Last night in Abu Dhabi, Mohammed Hasan Alwan was announced the winner of the 2017 International Prize for Arabic Fiction (IPAF) for his novel, A Small Death, chosen from an impressive shortlist including Elias Khoury of Lebanon and Mohammed Abdel Nabi of Egypt.

In a video for IPAF, Alwan, who was born in Saudi Arabia but now lives in Toronto, said, “It might seem odd to choose to write a novel about Ibn ‘Arabi with all those extreme eastern concepts, whilst residing in this distant cold corner of the world in Canada. I often think about this. So, at first, I directly linked it to me feeling nostalgic, then I realised that being exposed to what is seemingly foreign or different is what drives me to reconnect with myself, as well as with my heritage and old culture.”

Since its inception almost ten years ago, IPAF, often referred to as the “Arabic Booker,” has maintained as its central mission the translation of winning and shortlisted novels to encourage greater readership of high-quality Arabic literature internationally.  In fact, it guarantees translation of winning novels into English (and other languages when the budget permits), provides monetary awards to shortlisted pieces ($10,000 each, and $50,000 to the winner), and supports appearances of authors at international festivals, including Shubbak in London and the Berlin Literary Festival.

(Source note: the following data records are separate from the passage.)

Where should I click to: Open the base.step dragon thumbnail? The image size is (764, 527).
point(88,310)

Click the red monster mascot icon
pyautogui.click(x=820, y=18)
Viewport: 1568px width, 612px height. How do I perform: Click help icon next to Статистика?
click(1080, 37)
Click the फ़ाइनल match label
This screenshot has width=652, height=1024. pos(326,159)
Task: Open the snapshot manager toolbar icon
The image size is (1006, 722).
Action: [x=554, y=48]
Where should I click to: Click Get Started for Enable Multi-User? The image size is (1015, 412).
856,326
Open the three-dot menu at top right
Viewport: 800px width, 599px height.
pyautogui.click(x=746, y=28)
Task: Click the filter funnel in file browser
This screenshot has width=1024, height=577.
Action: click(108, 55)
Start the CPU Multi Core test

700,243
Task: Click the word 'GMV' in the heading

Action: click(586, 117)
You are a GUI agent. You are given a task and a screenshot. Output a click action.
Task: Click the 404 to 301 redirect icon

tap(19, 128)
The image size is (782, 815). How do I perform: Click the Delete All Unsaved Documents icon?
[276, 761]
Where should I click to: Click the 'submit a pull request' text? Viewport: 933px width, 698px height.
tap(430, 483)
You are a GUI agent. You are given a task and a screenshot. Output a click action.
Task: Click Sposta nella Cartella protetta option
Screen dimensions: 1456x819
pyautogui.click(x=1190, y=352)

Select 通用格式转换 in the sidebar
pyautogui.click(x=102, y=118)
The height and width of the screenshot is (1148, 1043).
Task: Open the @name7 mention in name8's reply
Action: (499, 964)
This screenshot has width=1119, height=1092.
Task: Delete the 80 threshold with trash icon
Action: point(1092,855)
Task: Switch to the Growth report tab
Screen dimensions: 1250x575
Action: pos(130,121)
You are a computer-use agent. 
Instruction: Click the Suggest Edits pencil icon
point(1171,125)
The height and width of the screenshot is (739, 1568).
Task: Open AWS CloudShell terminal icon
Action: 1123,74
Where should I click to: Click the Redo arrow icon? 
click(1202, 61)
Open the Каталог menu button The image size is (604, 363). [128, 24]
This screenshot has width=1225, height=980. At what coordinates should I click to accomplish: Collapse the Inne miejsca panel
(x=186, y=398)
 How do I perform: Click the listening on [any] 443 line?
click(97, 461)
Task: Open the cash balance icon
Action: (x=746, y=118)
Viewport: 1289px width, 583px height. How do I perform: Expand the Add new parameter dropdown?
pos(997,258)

The initial idea for IPAF emerged in 2007 when Ibrahim el Moallem, then President of the Arab Publishers’ Association, “talked of the regrettably few numbers of high quality contemporary Arabic novels being translated into leading Western languages,” as Fleur Montanaro, current administrator of IPAF, recounted to me in a recent interview.  Ms. Montanaro added “these works existed but were not known outside the Arab world as they deserved to be.”

According to numbers alone, IPAF does appear to have made some headway in promoting translation.  Although some have argued in the past (see this report from Literature Across Frontiers) that IPAF primarily encourages Anglophone translations, winning and shortlisted novels have been translated into 20 languages, including several non-European languages, among them Chinese, Turkish, and Russian.  Furthermore, distribution has not been limited to the European continent.  For example, The Druze of Belgrade by Rabee Jaber, winner in 2012, was distributed in Latin America.